CJUE 13 oct. 2022, aff. n° C‑344/20
De nouveau, la Cour de Justice de l’Union européenne (CJUE) était appelée à préciser les hypothèses permettant à un employeur d’échapper à une condamnation pour discrimination alors même que sa décision semble a priori fondée sur les convictions religieuses du salarié. En l’espèce, il s’agissait d’une jeune femme de confession musulmane qui, dans le cadre de sa formation professionnelle en bureautique, avait adressé une candidature spontanée en vue d’effectuer un stage non rémunéré de six semaines. Lors de l’entretien, la structure avait émis un avis positif à la candidate mais comme celle-ci portait un foulard, il lui avait été demandé si elle pouvait se conformer à la règle de neutralité prévue au règlement intérieur. Devant sa réponse négative, aucune suite n’avait été donnée à sa candidature. Elle avait alors relancé la structure en proposant de porter un autre type de couvre-chef mais il lui avait été rétorqué que ce n’était pas possible : casquette, bonnet ou foulard était interdit dans l’enceinte de l’entreprise. La jeune femme avait alors saisi les juridictions belges pour faire reconnaître la discrimination religieuse.

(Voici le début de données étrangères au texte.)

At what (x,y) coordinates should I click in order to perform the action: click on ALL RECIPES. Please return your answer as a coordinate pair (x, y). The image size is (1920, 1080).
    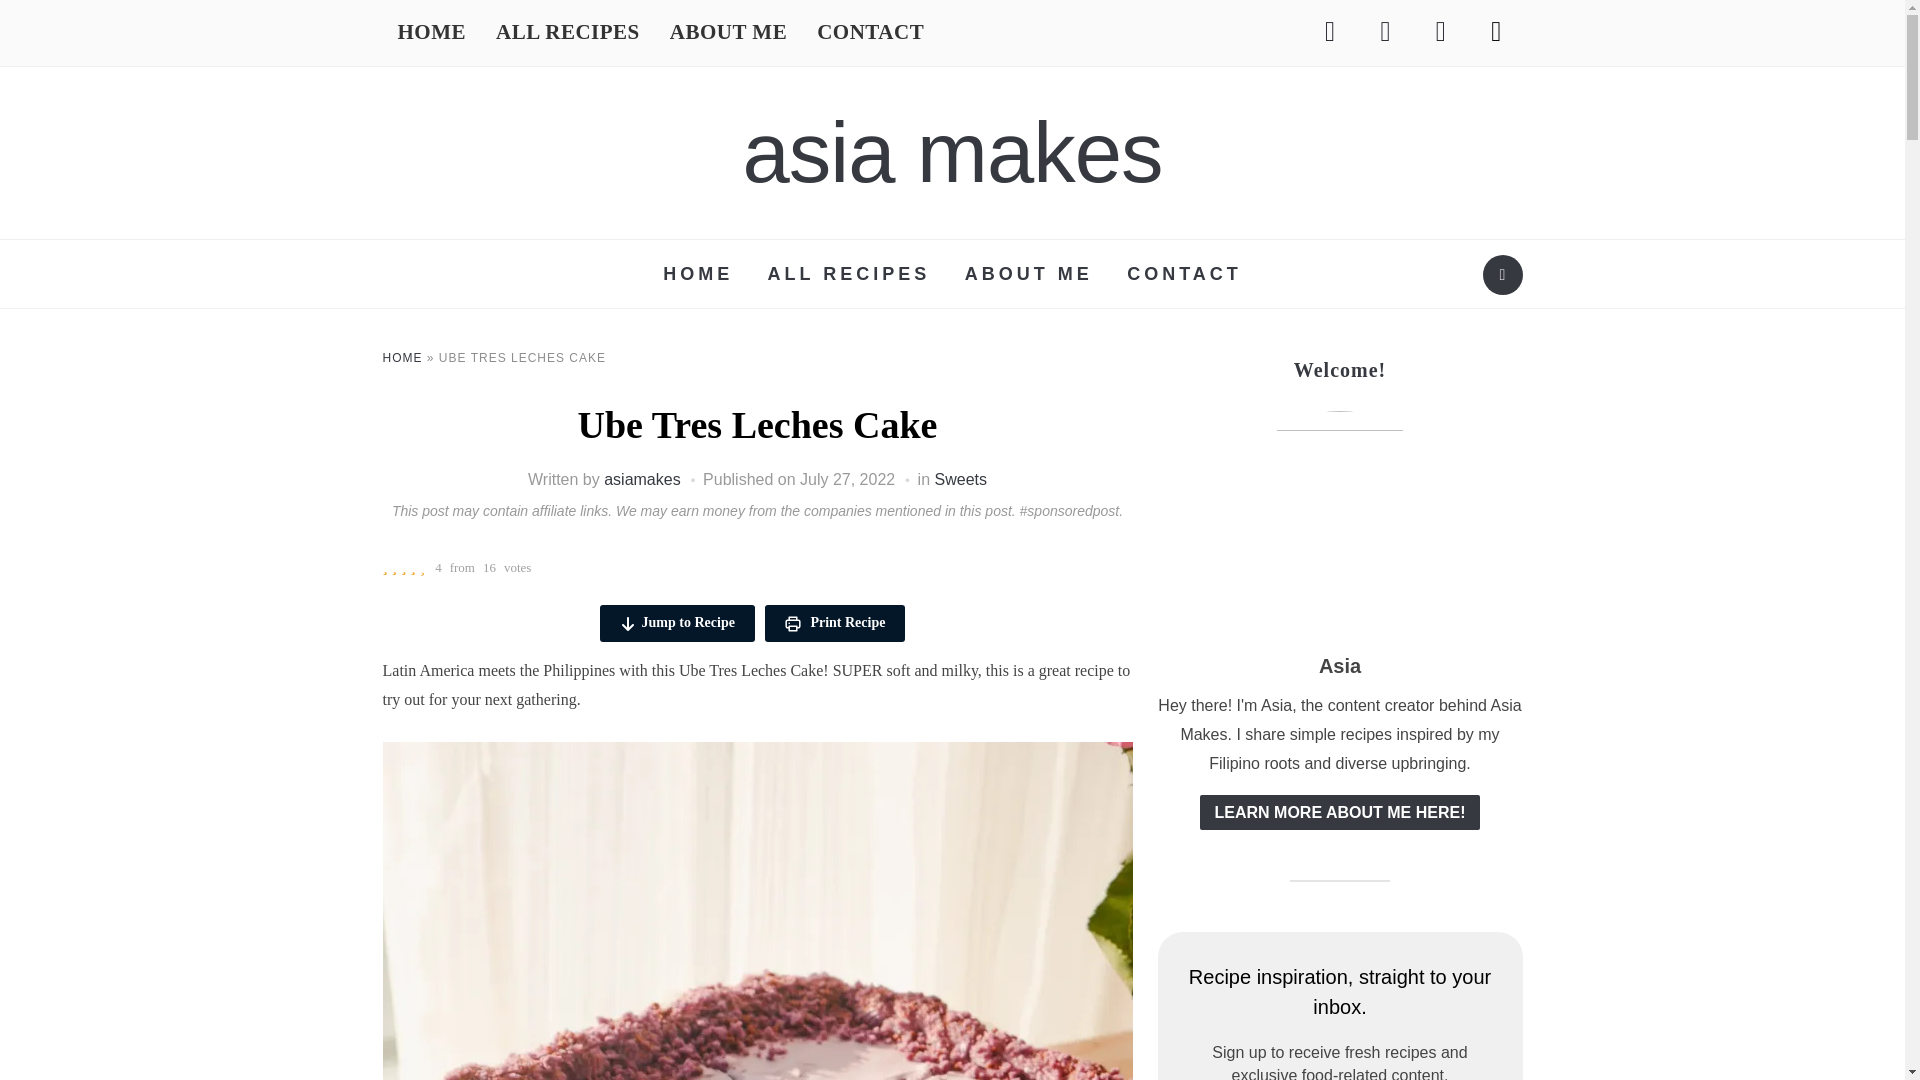
    Looking at the image, I should click on (568, 33).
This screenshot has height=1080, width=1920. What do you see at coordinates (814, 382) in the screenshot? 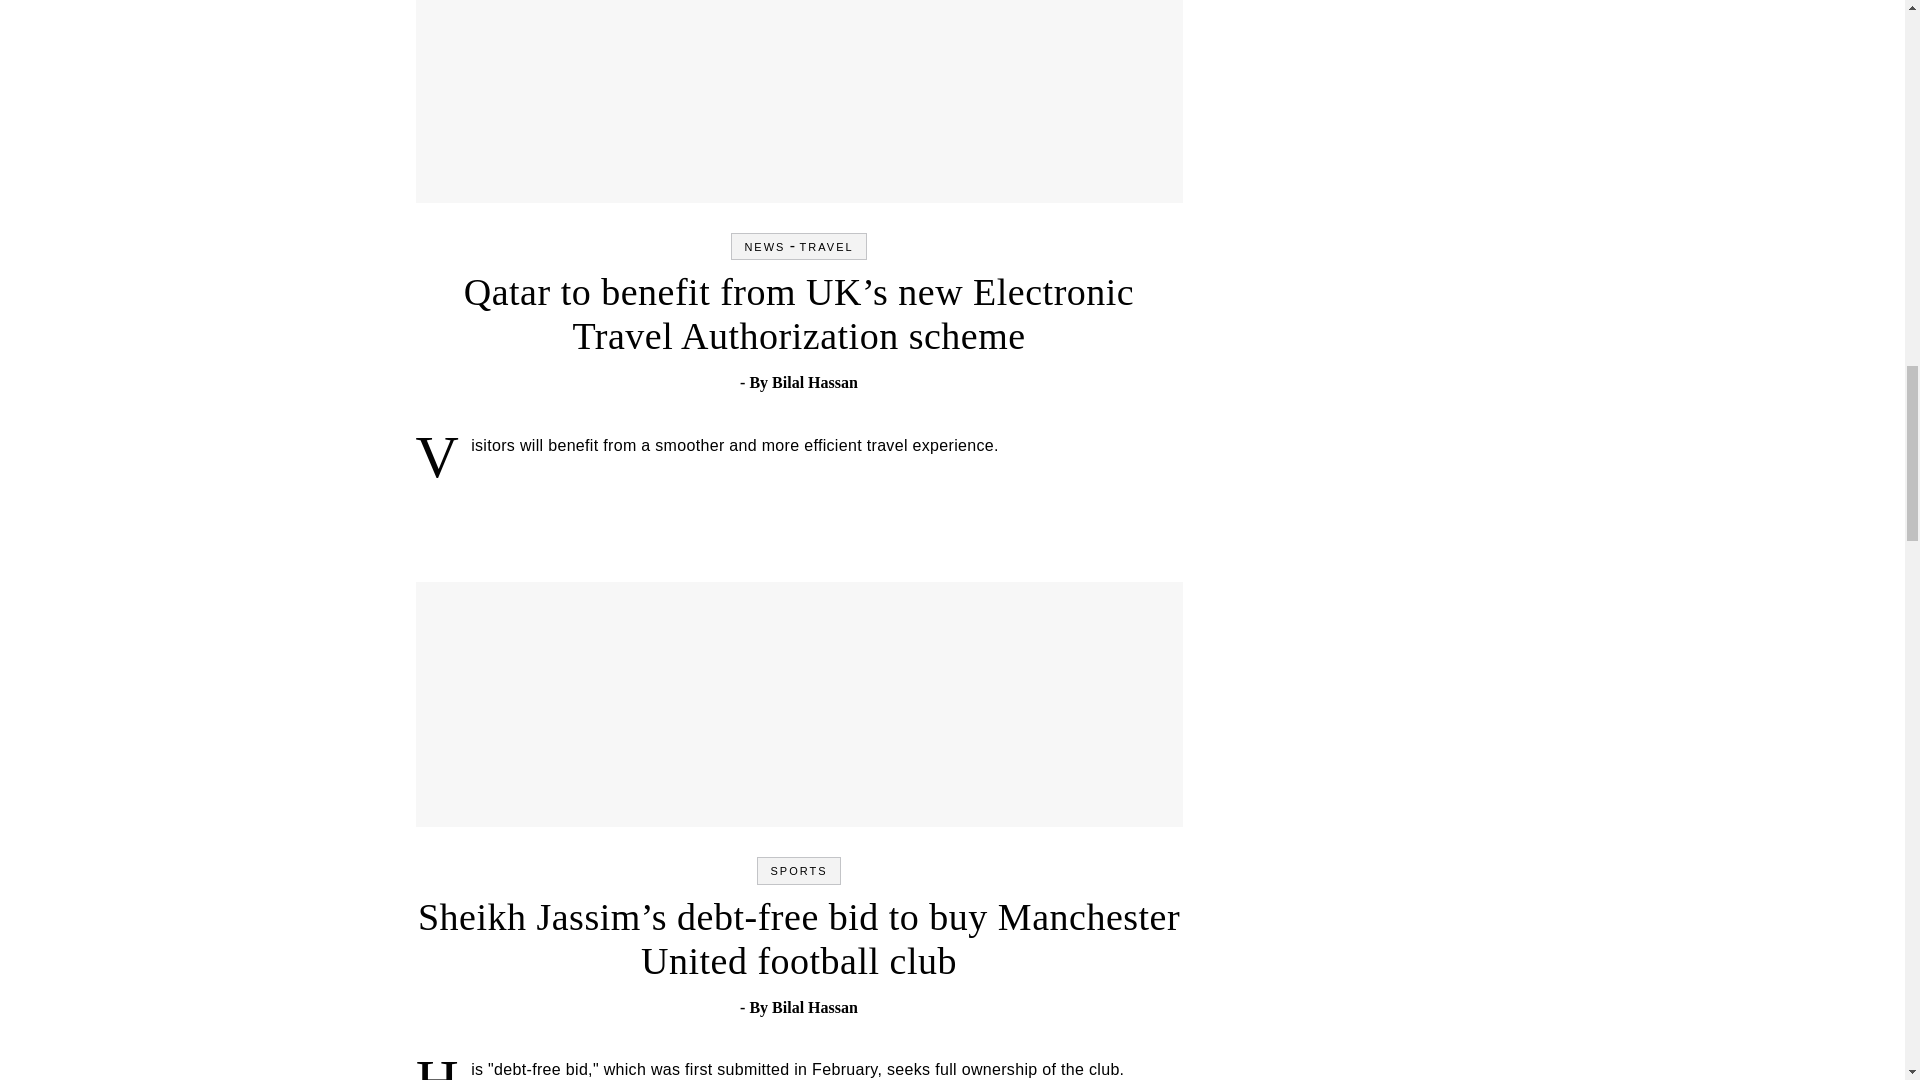
I see `Bilal Hassan` at bounding box center [814, 382].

La juridiction compétente, tout en ayant connaissance de la jurisprudence de la CJUE, estimait qu’il demeurait encore des imprécisions sur le régime de la discrimination et avait donc posé à la Cour du Luxembourg trois questions préjudicielles auxquelles la Cour apporte des réponses dans la droite ligne de ses arrêts précédents (14 mars 2017, aff. nos C‑157/15 et C‑188/15 et du 15 juill. 2021, aff. nos C‑804/18 et C‑341/19).
La Cour rappelle en premier lieu le champ d’application de la Directive 2000/78/CE. L’article 1 de ce texte évoque les discriminations fondées sur « la religion ou les convictions, le handicap, l’âge ou l’orientation sexuelle en matière d’emploi ». Une première difficulté se pose alors sur le sens qu’il faut donner au vocable « conviction ». Faut-il le relier nécessairement à la religion ou est-il possible d’étendre le champ d’application de la directive à d’autres convictions, non spirituelles, comme les convictions politiques, syndicales voire les préférences artistiques, sportives, esthétiques… autrement dit tout type d’aspirations ? Admettre cette seconde lecture permettrait au juge interne de retenir une discrimination religieuse lorsqu’un règlement intérieur interdit de porter un foulard pour raison religieuse mais qu’il laisse en revanche les salariés révéler, par le choix d’une tenue vestimentaire, leurs autres « convictions » de nature artistique, esthétique, musicale... La Cour de Justice refuse de partir sur ce terrain. Elle rappelle que selon elle, les termes « religion » et « convictions » s’analysent comme les deux facettes d’un même et unique motif de discrimination. Elle appuie son raisonnement sur l’article 21 de la Charte des Droits Fondamentaux de l’Union qui distingue croyances religieuses et autres opinions notamment politiques. Aussi précise-t-elle que le champ d’application de la directive se cantonne aux seules convictions religieuses, philosophiques ou spirituelles et ne s’étend pas aux autres opinions.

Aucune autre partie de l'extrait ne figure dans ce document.